All of them are listed in /usr/local/etc/pkg.conf.
	
	



```
# Sample alias settings
ALIAS              : {
  all-depends: query %dn-%dv,
  annotations: info -A,
  build-depends: info -qd,
  cinfo: info -Cx,
  comment: query -i "%c",
  csearch: search -Cx,
  desc: query -i "%e",
  download: fetch,
  iinfo: info -ix,
  isearch: search -ix,
  prime-list: "query -e '%a = 0' '%n'",
  prime-origins: "query -e '%a = 0' '%o'",
  leaf: "query -e '%#r == 0' '%n-%v'",
  list: info -ql,
  noauto = "query -e '%a == 0' '%n-%v'",
  options: query -i "%n - %Ok: %Ov",
  origin: info -qo,
  provided-depends: info -qb,
  raw: info -R,
  required-depends: info -qr,
  roptions: rquery -i "%n - %Ok: %Ov",
  shared-depends: info -qB,
  show: info -f -k,
  size: info -sq,
}
```
Some of default aliases are not very useful, IMO, it is much easier to use
`# pkg info -r package` than `# pkg required-depends package`.
Also "-q" flag is added to many aliases, it forces quiet output,
and some times it isn't very useful, it is only useful if you're using something
like `# pkg install $(pkg build-depends package)`


----------



## ShelLuser (May 2, 2018)

ILUXA said:


> Some of default aliases are not very useful, IMO, it is much easier to use
> `# pkg info -r package` than `# pkg required-depends package`.

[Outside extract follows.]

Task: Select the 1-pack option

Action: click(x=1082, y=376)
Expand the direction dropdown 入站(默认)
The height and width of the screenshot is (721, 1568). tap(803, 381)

I agree with you there, but for some it is much easier to remember required-depends than -qr, especially if you don't use pkg too often.


----------



## balanga (May 2, 2018)

ShelLuser said:


> Ayups, using pkg-info(8). `pkg info -dx <partial name>`. This will show the dependencies (-d). You can also check if there are any other packages depending on this one, and well.. tons of stuff. See the manual page.



That's great, I wouldn't have stumbled upon the '-x'  option if you hadn't mentioned.

Now I have a list of pkgs but some are listed with a tab which I'm trying to remove usind sed...
	
	



```
pkg info -dx mc | sed "s/\\t//"
```
but that doesn't work...   Any ideas?


----------



## balanga (May 2, 2018)

http://scratching.psybermonkey.net/2009/03/sed-t-as-tab-does-not-work.html


----------



## tobik@ (May 2, 2018)

balanga said:


> Now I have a list of pkgs but some are listed with a tab which I'm trying to remove usind sed...
> 
> 
> 
> ...


Yes, use `pkg query '%dn-%dv' mc` instead. That way you don't have to cleanup pkg-info(8)'s output.

If this is about fetching all dependencies for mc for offline installation (per Thread pkg-fetch.65685), note that pkg-fetch(8) has an option for fetching all transitive dependencies of a package as well: `pkg fetch -d mc`

If you combine that with the -o option and with pkg-repo(8) you should be able to create a small adhoc repository for it and let pkg handle dependency resolution instead of installing them manually with pkg-add(8).


----------